According to the DOJ proposal, the “clarification” of a stabilizing brace will have a “worksheet” that defines the criteria for determining whether a stabilizing brace falls under the National Firearms Act.
The ATF states:
- Amend the definition of “rifle” in 27 CFR 478.11 and 479.11, respectively, by adding a sentence at the end of each definition to clarify that the term “rifle” includes any weapon with a rifled barrel and equipped with an attached “stabilizing brace” that has objective design features and characteristics that indicate that the firearm is designed to be fired from the shoulder.
- Set forth a worksheet “Factoring Criteria for Rifled Barrel Weapons with Accessories commonly referred to as ‘Stabilizing Braces,’” ATF Worksheet 4999, to aid the firearms industry and public in understanding the criteria that ATF considers when evaluating firearm samples that are submitted with an attached “stabilizing brace” or similar component or accessory.
The proposal hasn’t been placed on the Federal Register yet, but when it is, you will be able to comment for 90 days. The ATF claims that this proposal will not conflict with combat veterans who use a stabilizing brace to shoot. Those of you who need them might wish to follow the ATF link closely so that when it is published on the Federal Register, you can double-check to make sure that it’s true. The Federal government is notorious for making rule changes written in severe legalese that takes an attorney to figure out.
Red Flag Laws
In the inevitable attempt to make it easier for states to adopt “Red Flag Laws” with “Extreme Risk Protection Orders,” AG Merrick Garland put out a “model” for legislation for the states in hopes that more will adopt the laws. The Supreme Court recently issued a ruling that mentioned the fact that Red Flag Laws might come under scrutiny after they nixed warrantless searches for guns in a case (we reported that here.) However, it appears that the warrantless problem has been corrected under Garland’s written proposal:
The “model law” states in part:
“(a) BASIS FOR ORDER. – The court shall issue an emergency ex parte extreme risk protection order upon submission of an application by a petitioner, supported by an affidavit or sworn oral statement of the petitioner or other witness, that provides specific facts establishing probable cause that the respondent’s possession or receipt of a firearm will pose a [significant danger/extreme risk/other appropriate standard established by state law] of personal injury or death to the respondent or another person. The court shall take up and decide such an application on the day it is submitted, or if review and decision of the application on the same day is not feasible, then as quickly as possible but in no case later than [appropriate time period specified by state law]…
(c) SEARCH AND SEIZURE. –
(1) If the application and its supporting affidavit or statement establish probable cause that the respondent has access to a firearm, on his or her person or in an identified place, the court shall concurrently issue a warrant authorizing a law enforcement agency to search the person of the respondent and any such place for firearms and to seize any firearm therein to which the respondent would have access.”
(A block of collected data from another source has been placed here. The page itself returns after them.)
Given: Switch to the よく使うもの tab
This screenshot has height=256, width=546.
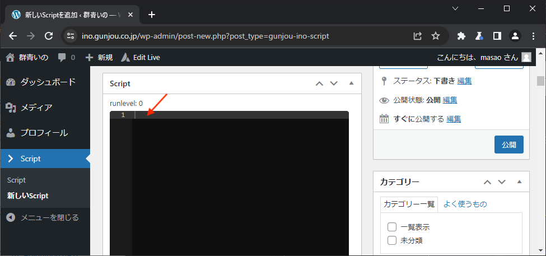Looking at the screenshot, I should point(465,204).
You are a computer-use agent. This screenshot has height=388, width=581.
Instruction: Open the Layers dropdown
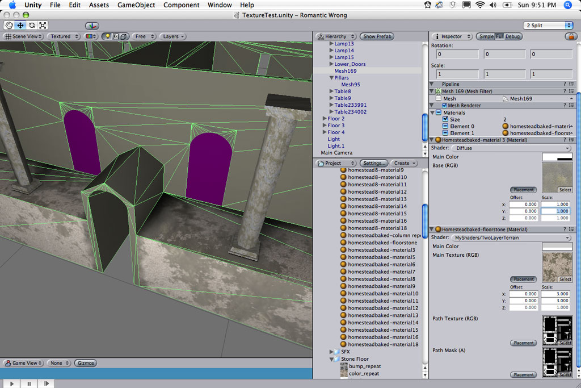pyautogui.click(x=173, y=36)
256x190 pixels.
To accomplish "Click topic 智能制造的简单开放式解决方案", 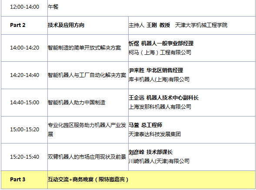I will (84, 48).
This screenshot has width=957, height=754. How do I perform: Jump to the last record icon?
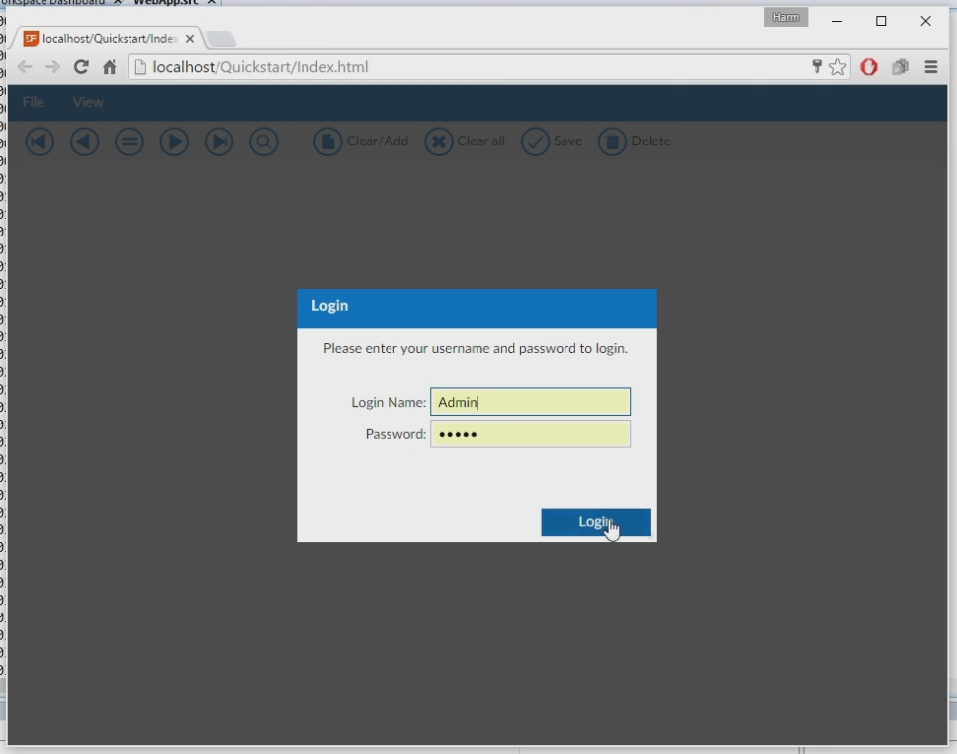(x=218, y=141)
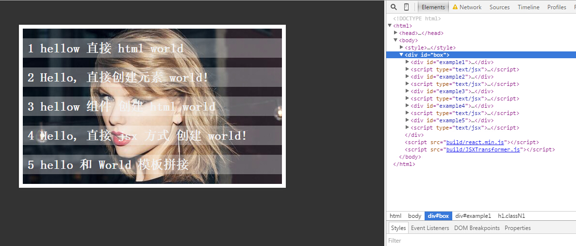576x246 pixels.
Task: Open the Network panel tab
Action: [470, 7]
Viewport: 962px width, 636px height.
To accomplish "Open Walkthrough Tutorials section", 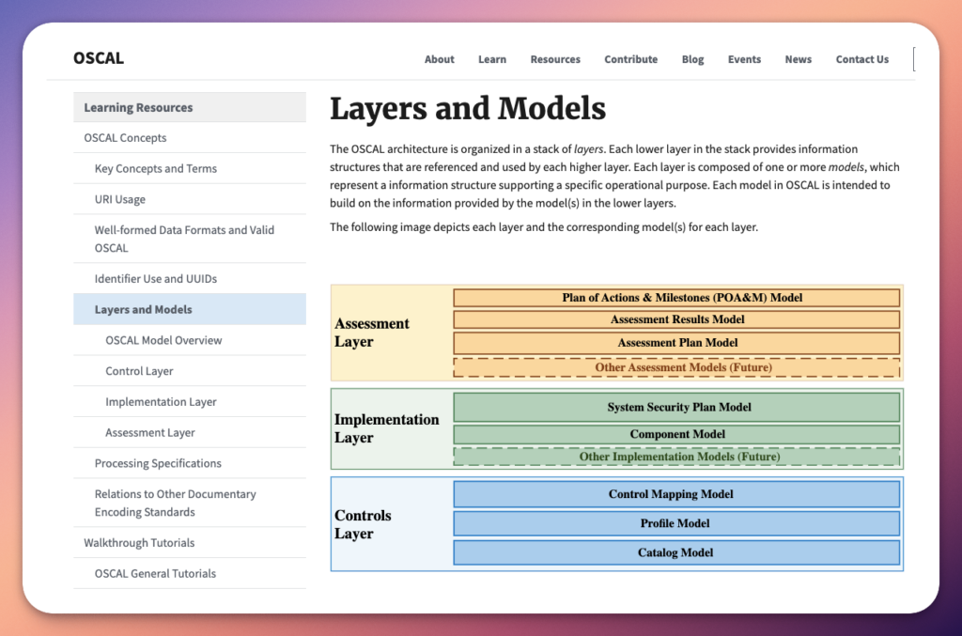I will tap(139, 543).
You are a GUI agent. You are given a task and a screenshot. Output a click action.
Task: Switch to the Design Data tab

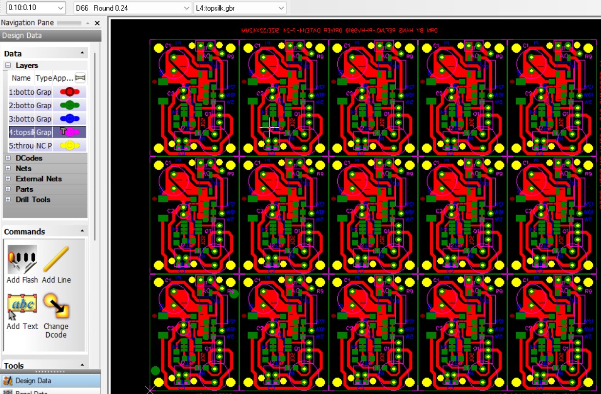(33, 381)
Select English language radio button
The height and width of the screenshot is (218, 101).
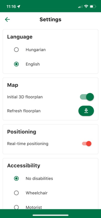pos(16,64)
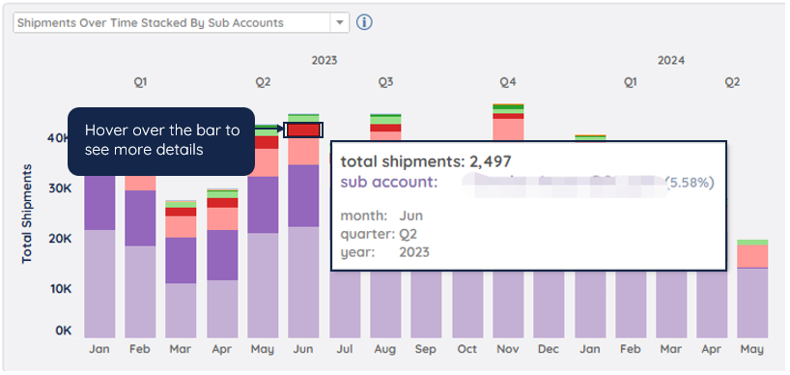
Task: Click the pink segment of May 2024 bar
Action: [752, 256]
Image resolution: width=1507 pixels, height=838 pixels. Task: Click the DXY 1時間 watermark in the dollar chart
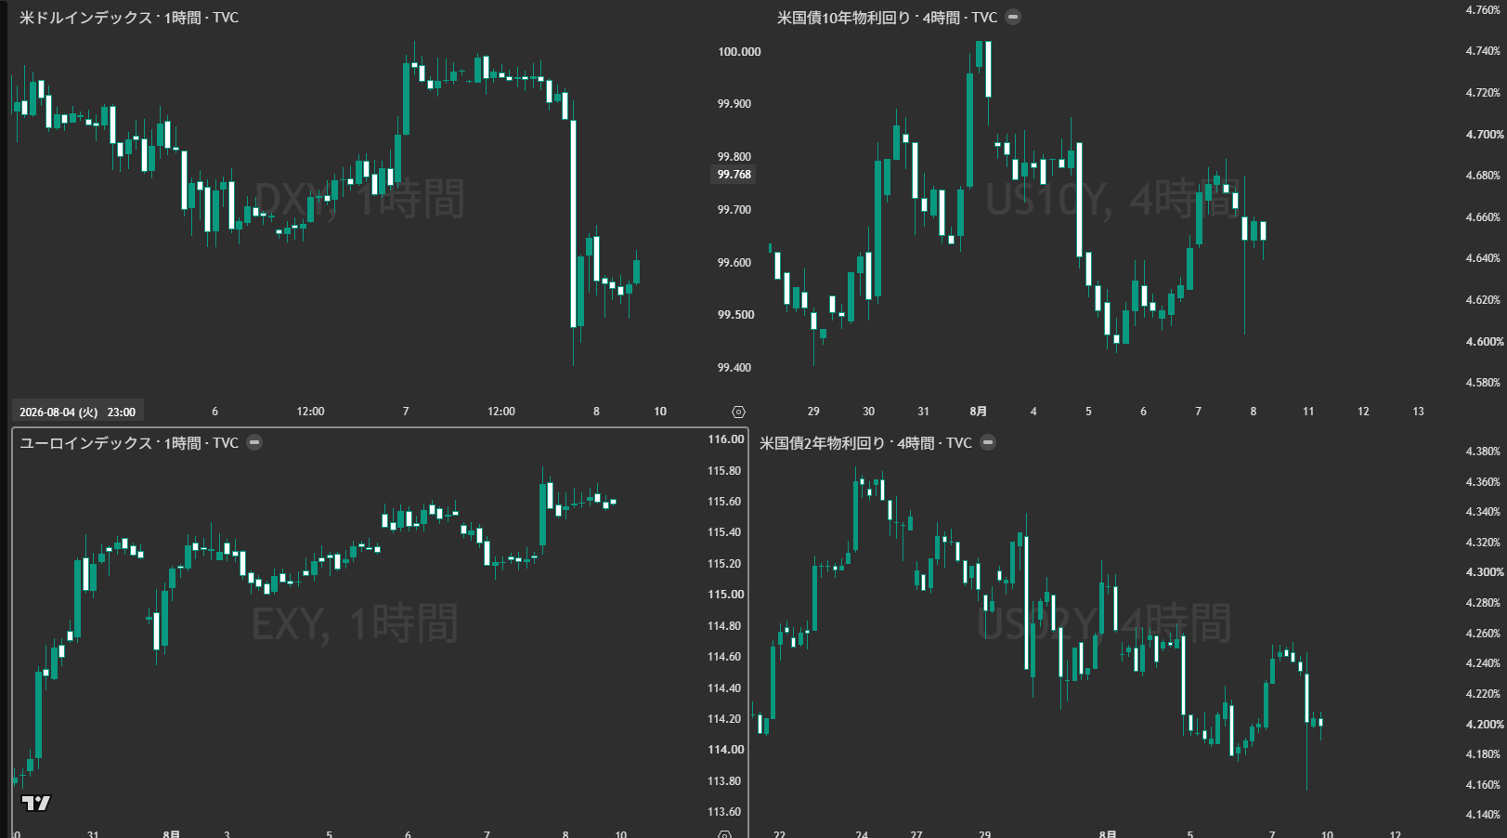point(359,198)

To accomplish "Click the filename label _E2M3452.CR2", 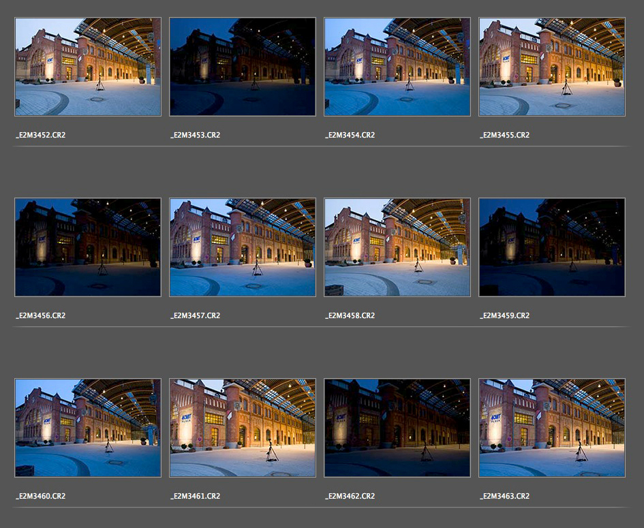I will tap(41, 135).
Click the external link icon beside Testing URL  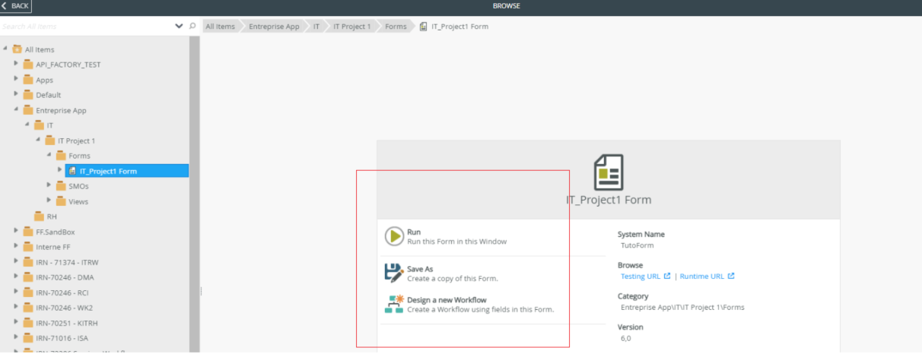click(667, 277)
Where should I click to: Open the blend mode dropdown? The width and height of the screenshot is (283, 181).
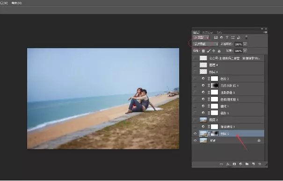(205, 44)
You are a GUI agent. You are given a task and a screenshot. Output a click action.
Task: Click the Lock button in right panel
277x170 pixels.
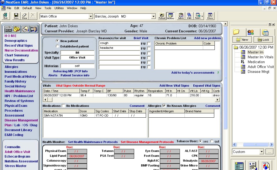coord(263,40)
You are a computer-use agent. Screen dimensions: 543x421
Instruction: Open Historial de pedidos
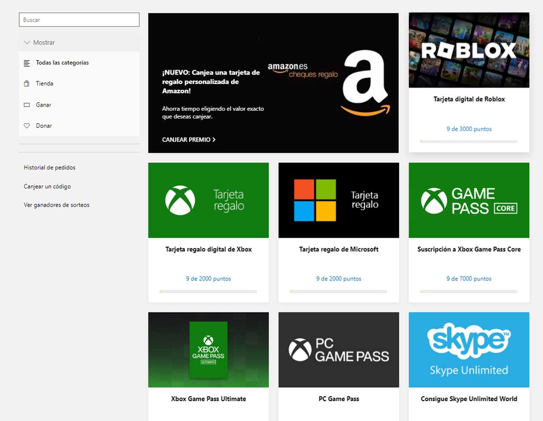(x=49, y=167)
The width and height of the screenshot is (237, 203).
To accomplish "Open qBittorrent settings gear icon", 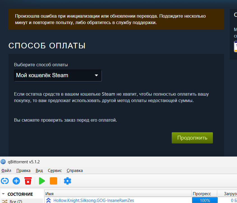I will tap(68, 181).
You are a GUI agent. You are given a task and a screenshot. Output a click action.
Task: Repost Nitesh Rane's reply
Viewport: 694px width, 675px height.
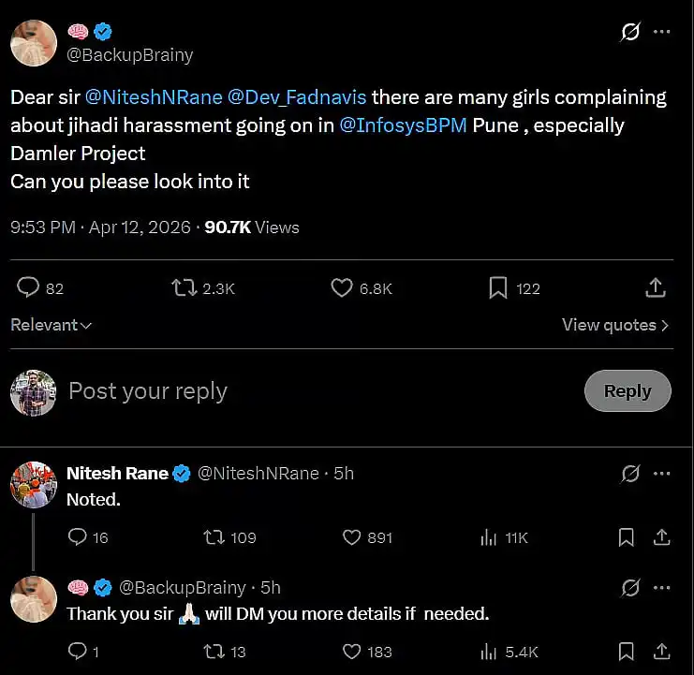coord(214,537)
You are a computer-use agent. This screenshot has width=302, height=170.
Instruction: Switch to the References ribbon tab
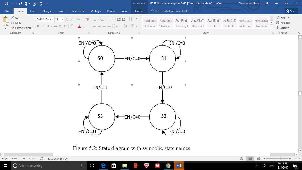click(x=78, y=11)
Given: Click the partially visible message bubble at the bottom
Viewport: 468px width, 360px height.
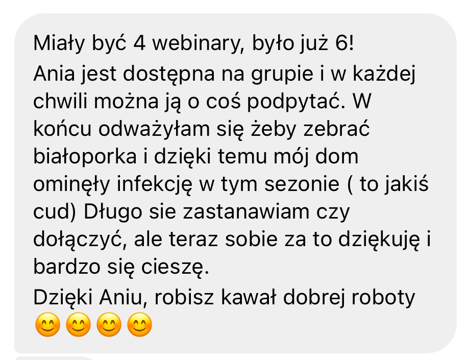Looking at the screenshot, I should click(x=55, y=358).
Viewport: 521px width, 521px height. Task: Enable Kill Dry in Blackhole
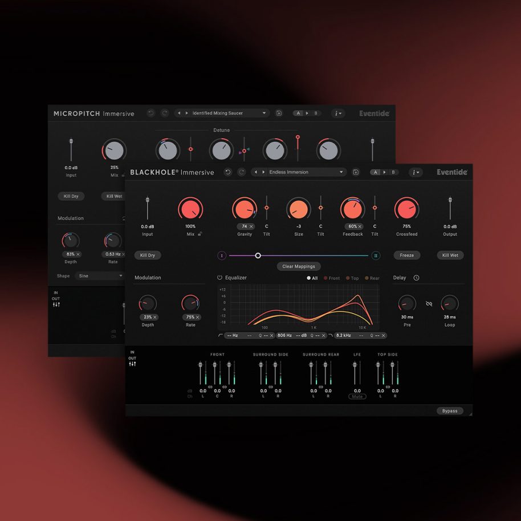tap(148, 255)
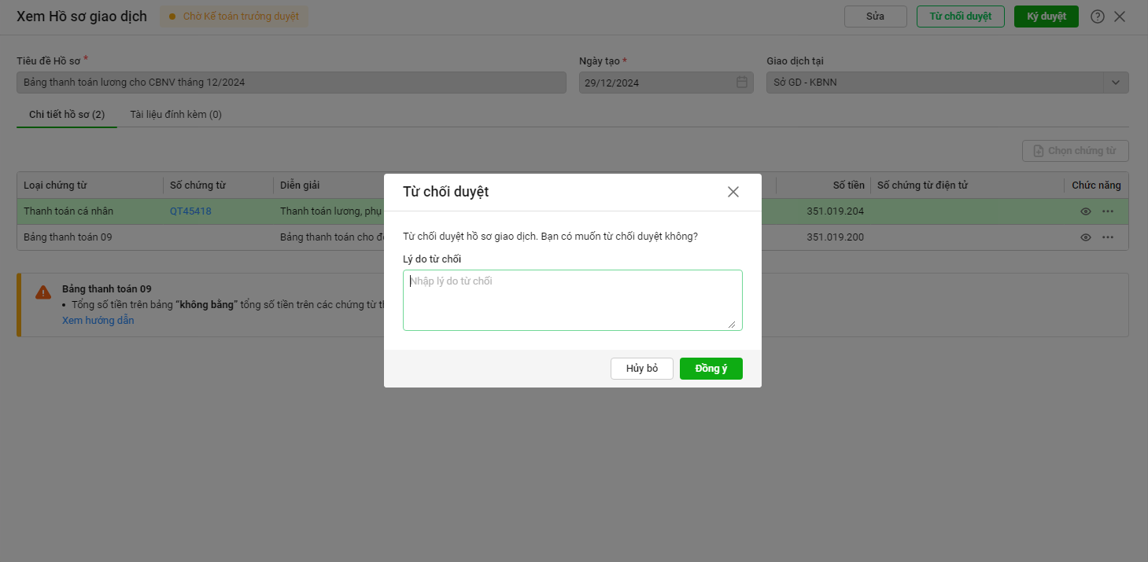Click the Sửa button
This screenshot has width=1148, height=562.
[875, 17]
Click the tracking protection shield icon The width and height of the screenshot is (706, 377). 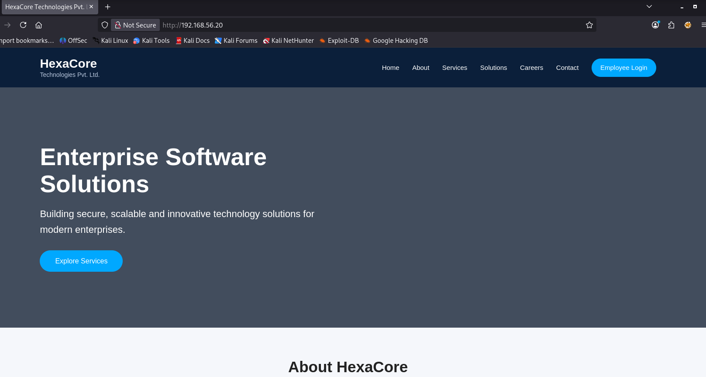(x=104, y=25)
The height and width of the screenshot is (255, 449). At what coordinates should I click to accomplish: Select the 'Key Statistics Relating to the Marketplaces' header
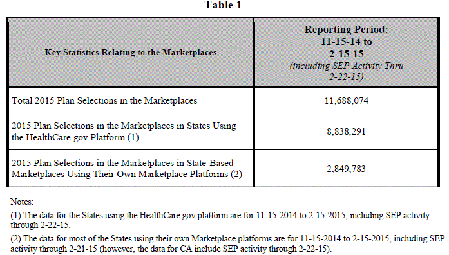point(131,52)
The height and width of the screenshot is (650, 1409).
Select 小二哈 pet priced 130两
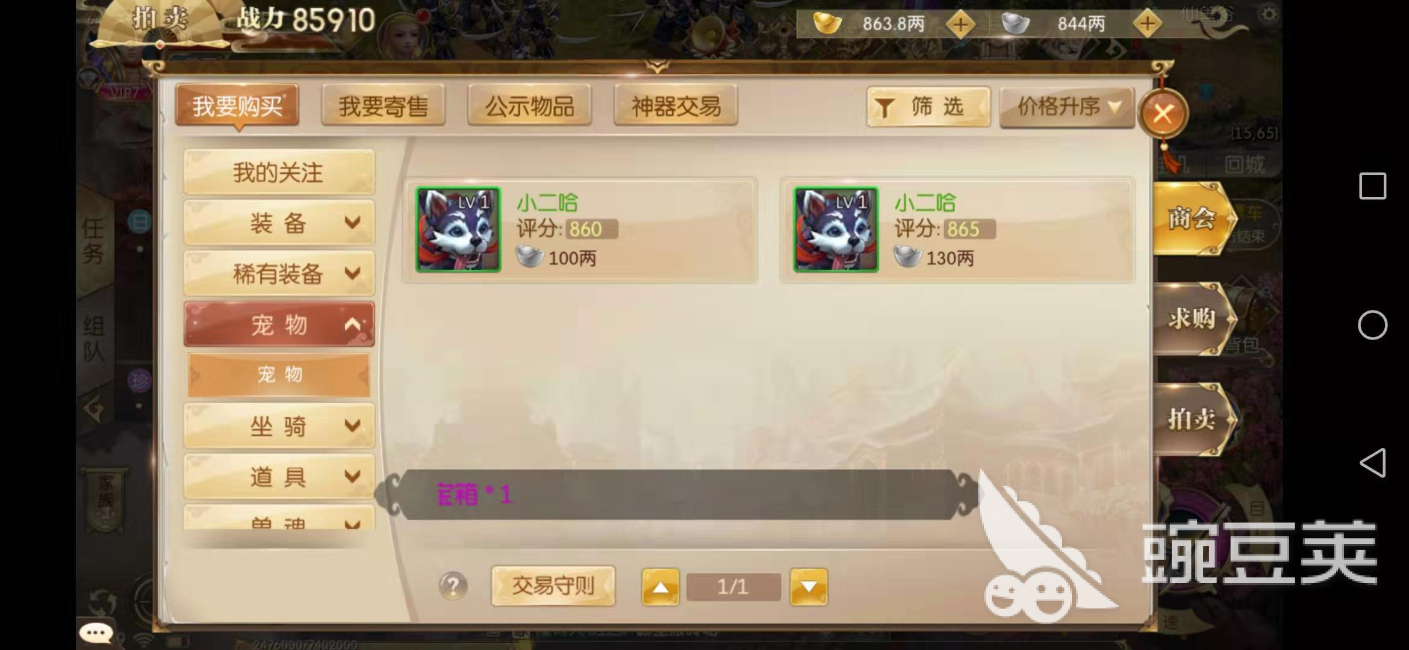pos(957,230)
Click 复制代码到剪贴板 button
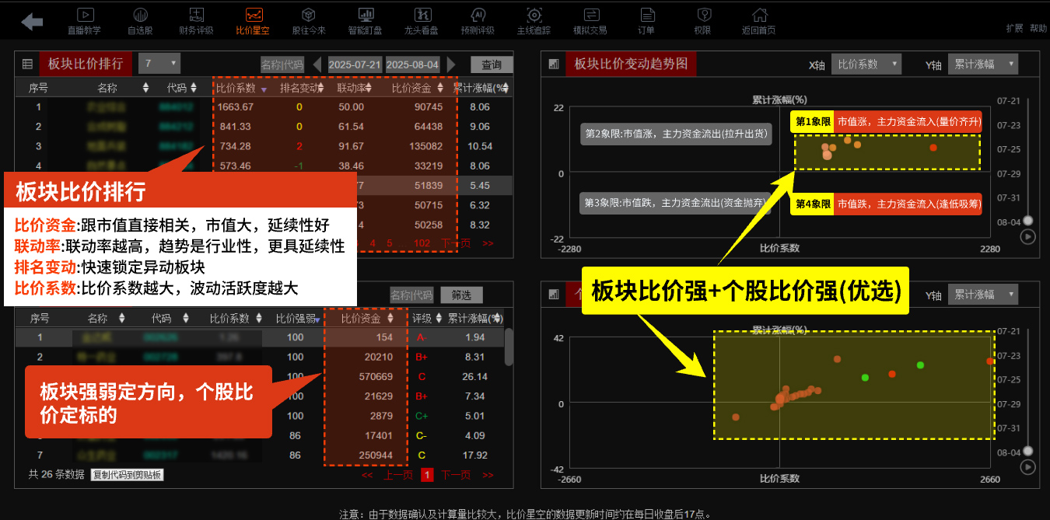Screen dimensions: 1050x520 click(x=128, y=474)
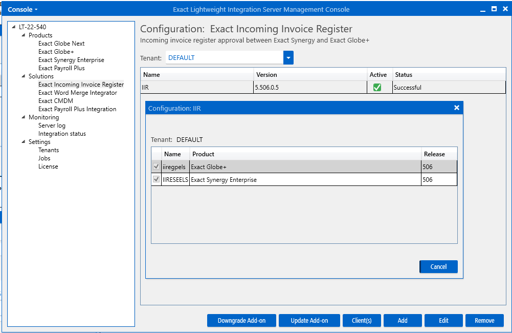Click the Cancel button
Screen dimensions: 512x333
click(438, 267)
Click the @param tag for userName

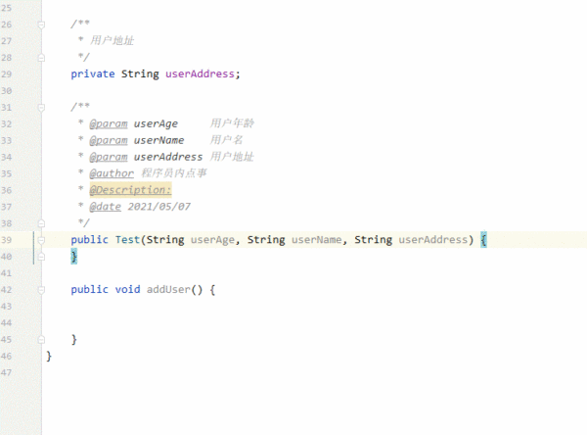[x=109, y=140]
The Biden administration is producing a full-court press for gun control. The SCOTUS ruling from the previous case mentioned that the respondent was not suicidal at the time and that police lied to the family to take the guns. They can no longer claim that taking guns from a person is “community caretaking.” This model law will not fix that problem. The definitions of who can report a red flag situation are too wide and varied, particularly if lies from any of them are involved.
In a Florida case recently decided where someone told police she was in fear of the respondent, the Florida court ruled that seizing the firearms and ammunition violated the respondent’s civil rights. There was evidence of lies involved.
(A) A law enforcement officer or agency, including an attorney for the state; (B) A member of the family of the respondent, which shall be understood to mean a parent, spouse, child, or sibling of the respondent; (C) A member of the household of the respondent;(D) A dating or intimate partner of the respondent; (E) A health care provider [as defined by state law] who has provided health services to the respondent; (F) An official of a school or school system in which the respondent is enrolled or has been enrolled within the preceding [six months/one year/two years/other appropriate time period specified by state law]; or (G) [Any other appropriate persons specified by state law.]